Nearly itinerant electronic groundstate in the intercalated honeycomb iridate Ag$_3$LiIr$_2$O$_6$

TL;DR

This study investigates the electronic and magnetic properties of Ag$_3$LiIr$_2$O$_6$, revealing a nearly itinerant electronic state with enhanced Ir-O hybridization and deviations from the local relativistic $j_{eff}=1/2$ state, impacting its magnetic behavior.

Contribution

It provides experimental and theoretical evidence that intercalation induces a nearly itinerant electronic structure and modifies magnetic moments in honeycomb iridates.

Findings

Intercalation leads to increased Ir-O hybridization.

Deviation from the $j_{eff}=1/2$ state enhances orbital contributions.

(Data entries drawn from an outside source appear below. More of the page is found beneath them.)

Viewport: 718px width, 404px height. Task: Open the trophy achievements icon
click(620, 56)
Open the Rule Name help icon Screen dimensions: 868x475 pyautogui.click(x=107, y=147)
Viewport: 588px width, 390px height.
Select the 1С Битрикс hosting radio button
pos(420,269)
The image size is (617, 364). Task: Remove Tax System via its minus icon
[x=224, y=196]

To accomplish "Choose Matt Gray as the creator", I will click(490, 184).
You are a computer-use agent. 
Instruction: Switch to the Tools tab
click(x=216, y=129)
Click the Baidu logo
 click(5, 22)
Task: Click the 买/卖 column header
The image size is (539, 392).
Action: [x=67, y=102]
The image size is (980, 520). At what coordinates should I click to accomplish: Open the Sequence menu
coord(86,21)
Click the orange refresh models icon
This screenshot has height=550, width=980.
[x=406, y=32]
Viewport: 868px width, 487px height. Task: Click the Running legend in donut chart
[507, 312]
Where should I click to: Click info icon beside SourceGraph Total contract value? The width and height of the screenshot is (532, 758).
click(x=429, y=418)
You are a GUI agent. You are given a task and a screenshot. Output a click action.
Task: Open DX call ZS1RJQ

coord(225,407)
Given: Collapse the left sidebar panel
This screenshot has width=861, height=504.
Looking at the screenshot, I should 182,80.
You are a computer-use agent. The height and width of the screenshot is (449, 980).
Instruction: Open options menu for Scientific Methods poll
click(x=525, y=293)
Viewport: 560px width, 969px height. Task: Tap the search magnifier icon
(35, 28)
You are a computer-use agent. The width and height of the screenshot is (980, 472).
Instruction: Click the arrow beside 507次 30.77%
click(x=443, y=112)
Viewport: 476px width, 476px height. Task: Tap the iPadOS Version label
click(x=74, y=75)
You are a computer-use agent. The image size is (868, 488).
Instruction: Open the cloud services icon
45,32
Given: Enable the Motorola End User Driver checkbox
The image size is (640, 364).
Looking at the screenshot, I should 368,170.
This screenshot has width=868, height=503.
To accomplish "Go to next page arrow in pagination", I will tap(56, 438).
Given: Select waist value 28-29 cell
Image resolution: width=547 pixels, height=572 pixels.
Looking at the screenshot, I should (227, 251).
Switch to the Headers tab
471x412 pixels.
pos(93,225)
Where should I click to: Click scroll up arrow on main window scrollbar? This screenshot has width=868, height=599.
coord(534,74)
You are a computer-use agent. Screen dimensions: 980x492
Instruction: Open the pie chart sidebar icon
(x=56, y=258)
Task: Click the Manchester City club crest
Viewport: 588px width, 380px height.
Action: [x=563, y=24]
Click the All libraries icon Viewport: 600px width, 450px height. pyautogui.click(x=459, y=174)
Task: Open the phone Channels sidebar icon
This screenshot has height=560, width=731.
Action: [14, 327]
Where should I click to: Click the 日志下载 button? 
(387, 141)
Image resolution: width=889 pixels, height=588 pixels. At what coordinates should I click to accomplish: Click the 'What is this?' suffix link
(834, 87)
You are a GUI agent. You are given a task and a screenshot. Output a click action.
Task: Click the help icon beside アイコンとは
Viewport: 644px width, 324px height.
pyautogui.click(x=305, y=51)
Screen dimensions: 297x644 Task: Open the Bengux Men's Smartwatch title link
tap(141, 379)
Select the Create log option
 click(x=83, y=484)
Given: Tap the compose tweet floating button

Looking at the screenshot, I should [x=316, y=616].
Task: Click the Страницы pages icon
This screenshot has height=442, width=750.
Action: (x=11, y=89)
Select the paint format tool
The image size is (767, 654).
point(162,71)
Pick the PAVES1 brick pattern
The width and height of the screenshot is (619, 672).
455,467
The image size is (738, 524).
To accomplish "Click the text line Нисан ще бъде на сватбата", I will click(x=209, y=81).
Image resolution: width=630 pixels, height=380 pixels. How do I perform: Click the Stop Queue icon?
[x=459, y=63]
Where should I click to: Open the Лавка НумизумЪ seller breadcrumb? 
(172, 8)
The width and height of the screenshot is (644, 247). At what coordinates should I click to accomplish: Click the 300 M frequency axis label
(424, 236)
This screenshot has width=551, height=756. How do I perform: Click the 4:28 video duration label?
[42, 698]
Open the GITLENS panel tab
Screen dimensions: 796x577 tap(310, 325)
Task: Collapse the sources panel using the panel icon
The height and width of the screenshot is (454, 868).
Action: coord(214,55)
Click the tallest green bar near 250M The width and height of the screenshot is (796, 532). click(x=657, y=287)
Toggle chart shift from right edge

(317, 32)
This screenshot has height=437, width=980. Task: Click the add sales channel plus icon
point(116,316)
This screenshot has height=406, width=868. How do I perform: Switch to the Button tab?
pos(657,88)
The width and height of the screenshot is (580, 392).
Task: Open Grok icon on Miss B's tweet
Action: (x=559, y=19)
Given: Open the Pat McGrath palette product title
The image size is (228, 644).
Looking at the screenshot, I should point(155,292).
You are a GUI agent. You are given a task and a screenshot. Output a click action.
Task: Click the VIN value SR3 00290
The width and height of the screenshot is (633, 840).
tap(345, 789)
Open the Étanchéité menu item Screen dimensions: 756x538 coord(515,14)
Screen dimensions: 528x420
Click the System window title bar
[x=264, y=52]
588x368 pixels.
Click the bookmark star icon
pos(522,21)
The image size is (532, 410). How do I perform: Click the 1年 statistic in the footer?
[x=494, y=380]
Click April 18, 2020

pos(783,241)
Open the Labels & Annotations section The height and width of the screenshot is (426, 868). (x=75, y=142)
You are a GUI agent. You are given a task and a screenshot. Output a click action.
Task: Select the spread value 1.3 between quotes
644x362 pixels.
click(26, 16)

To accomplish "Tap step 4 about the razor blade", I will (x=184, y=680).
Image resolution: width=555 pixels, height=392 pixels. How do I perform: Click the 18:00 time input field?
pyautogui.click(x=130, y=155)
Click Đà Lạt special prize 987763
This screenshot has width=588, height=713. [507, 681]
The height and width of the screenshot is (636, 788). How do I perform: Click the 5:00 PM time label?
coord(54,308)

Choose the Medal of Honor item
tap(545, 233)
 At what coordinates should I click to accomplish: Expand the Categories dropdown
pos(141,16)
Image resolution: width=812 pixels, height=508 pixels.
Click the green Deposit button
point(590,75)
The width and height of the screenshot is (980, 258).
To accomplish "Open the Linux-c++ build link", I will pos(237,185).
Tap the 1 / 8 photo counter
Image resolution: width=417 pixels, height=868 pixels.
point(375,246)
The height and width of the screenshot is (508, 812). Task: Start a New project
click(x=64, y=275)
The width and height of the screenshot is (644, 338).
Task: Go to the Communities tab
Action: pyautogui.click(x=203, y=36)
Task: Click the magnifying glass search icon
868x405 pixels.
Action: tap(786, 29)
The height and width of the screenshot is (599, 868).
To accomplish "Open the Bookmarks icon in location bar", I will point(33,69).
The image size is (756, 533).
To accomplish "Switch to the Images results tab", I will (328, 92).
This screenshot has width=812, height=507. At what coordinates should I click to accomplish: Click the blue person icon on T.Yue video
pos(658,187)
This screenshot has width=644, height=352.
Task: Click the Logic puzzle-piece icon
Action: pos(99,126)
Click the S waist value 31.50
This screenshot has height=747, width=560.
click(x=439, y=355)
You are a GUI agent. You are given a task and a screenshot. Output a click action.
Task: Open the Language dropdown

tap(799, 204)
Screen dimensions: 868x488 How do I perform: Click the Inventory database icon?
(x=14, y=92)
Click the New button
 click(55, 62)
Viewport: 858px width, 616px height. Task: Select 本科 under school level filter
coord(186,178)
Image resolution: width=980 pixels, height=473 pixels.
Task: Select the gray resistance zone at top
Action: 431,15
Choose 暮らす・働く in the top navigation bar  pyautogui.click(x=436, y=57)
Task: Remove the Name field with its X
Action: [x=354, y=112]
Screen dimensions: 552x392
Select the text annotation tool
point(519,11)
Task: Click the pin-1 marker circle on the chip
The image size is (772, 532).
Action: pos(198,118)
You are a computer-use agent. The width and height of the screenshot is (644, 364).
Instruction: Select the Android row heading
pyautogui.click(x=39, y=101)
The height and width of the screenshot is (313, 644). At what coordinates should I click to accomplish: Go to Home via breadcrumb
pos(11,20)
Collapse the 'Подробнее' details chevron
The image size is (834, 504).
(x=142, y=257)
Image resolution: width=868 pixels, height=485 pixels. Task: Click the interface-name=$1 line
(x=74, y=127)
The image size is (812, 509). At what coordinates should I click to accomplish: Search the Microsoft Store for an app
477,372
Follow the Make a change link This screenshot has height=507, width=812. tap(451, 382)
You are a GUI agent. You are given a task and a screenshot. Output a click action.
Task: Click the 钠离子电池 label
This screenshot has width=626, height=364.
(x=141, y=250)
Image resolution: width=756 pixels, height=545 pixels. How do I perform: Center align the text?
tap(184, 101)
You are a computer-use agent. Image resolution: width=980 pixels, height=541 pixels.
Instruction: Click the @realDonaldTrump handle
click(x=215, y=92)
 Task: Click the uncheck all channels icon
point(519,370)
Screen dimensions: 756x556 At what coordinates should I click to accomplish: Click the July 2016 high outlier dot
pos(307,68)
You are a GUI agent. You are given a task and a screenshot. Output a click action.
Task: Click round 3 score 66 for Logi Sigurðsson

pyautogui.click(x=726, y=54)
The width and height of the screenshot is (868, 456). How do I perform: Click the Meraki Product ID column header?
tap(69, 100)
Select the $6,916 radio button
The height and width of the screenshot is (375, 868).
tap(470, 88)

Magnetization density becomes spatially extended and asymmetric.

Abstract

We use x-ray spectroscopy at Ir L$_3$/L$_2$ absorption edge to study powder samples of the intercalated honeycomb magnet Ag$_3$LiIr$_2$O$_6$. Based on x-ray absorption and resonant inelastic x-ray scattering measurements, and exact diagonalization calculations including next-neighbour Ir-Ir electron hoping integrals, we argue that the intercalation of Ag atoms results in a nearly itinerant electronic structure with enhanced Ir-O hybridization. As a result of the departure from the local relativistic $j_{\rm eff}\! = \!1/2$ state, we find that the relative orbital contribution to the magnetic moment is increased, and the magnetization density is spatially extended and asymmetric. Our results confirm the importance of metal - ligand hybridazation in the magnetism of transition metal oxides and provide empirical guidance for understanding the collective magnetism in intercalated honeycomb iridates.